Adaboost is a very common and lauded modification to the naive random forest, and describes a way to reweight the importance datapoints and trees. Points that are weighted more will be more often selected to be used to train future trees. Adaboost was originally formulated for binary classification.

The algorithm begins by initializing the weight of every point to 1. Every time it trains a tree, it samples (with replacement) from the training data (as is typical for bagging), but with the probability of selecting a datapoint proportional to its weight. If we define the current weights of the training data at some mth step of the algorithm as $w_1, w_2, ..., w_N$, then we can define the error rate as: $e_m = \frac{\Sigma (w_i \cdot I(y_i \neq \hat{y_i}))}{\Sigma (w_i)} = \frac{\text{weighted sum of errors}}{\text{normalization constant}}$ Let $\alpha_m = \frac{e_m}{1 - e_m}$. Then, for every point that was misclassified by the most recent tree, we multiply their weights by $\alpha_m^{-1}$, and then renormalize at the end of the step (so that the weights are probabilities).

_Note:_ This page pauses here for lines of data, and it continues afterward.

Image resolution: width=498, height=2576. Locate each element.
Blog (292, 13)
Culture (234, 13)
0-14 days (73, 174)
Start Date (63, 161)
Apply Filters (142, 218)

As a sanity check, note that if $0 < e_m < 0.5$ (which should always be the case for a weak learner), then $\alpha_m^{-1} > 1$, which means that misclassified points will have their weights increased.

The final output of the whole forest is now the weighted sum of each tree, where each tree's weight is equal to $\alpha_m$: $\hat{y}(x) = \Sigma_{m=1}^M \alpha_m \cdot g_m(x)$ Where $g_m$ is the prediction of the mth tree.

Adaboost in Regression (source)

    For regression problems with the loss function $L$, let $D = \sup{L(y_i, \hat{y}_i)}$.  We use $D$ to force the errors between zero and one, and compute the expected (weighted) loss:

$e_m = \Sigma \frac{L(y_i, \hat{y}_i) w_i}{D}$

This "D" trick seems super sketch to me... but I'm not a CS professor.  Then, as in classification, we let $\alpha_m = \frac{e^m}{1 - e^m}$.  Every training point's weight is multiplied by $\alpha_m^{1 - L(y, \hat{y}) / D}$.  If a datapoint is predicted perfectly, it is multiplied by 1, while large errors will force the exponent to be negative (and $\alpha_m < 0.5$)




Another common alteration to the random forest algorithm is gradient boosting, which is designed for regression. In this case, every tree is trained on the residuals of the trees before it:

def gradient_boosting(X, Y, number_of_trees):
forest = []    # list of trees that we'll return
for i in range(number_of_trees):
tree = train_tree(X, Y) # train tree on residuals
forest.append(tree)     # add tree to forest
Y = Y - tree.predict(X) # update Y to be the new residuals
return forest


The prediction of the entire forest is then simply the sum of its constituent trees.

This can be viewed as a form of implicit "boosting", where the 'weight' of each point is the error the forest is currently making on it.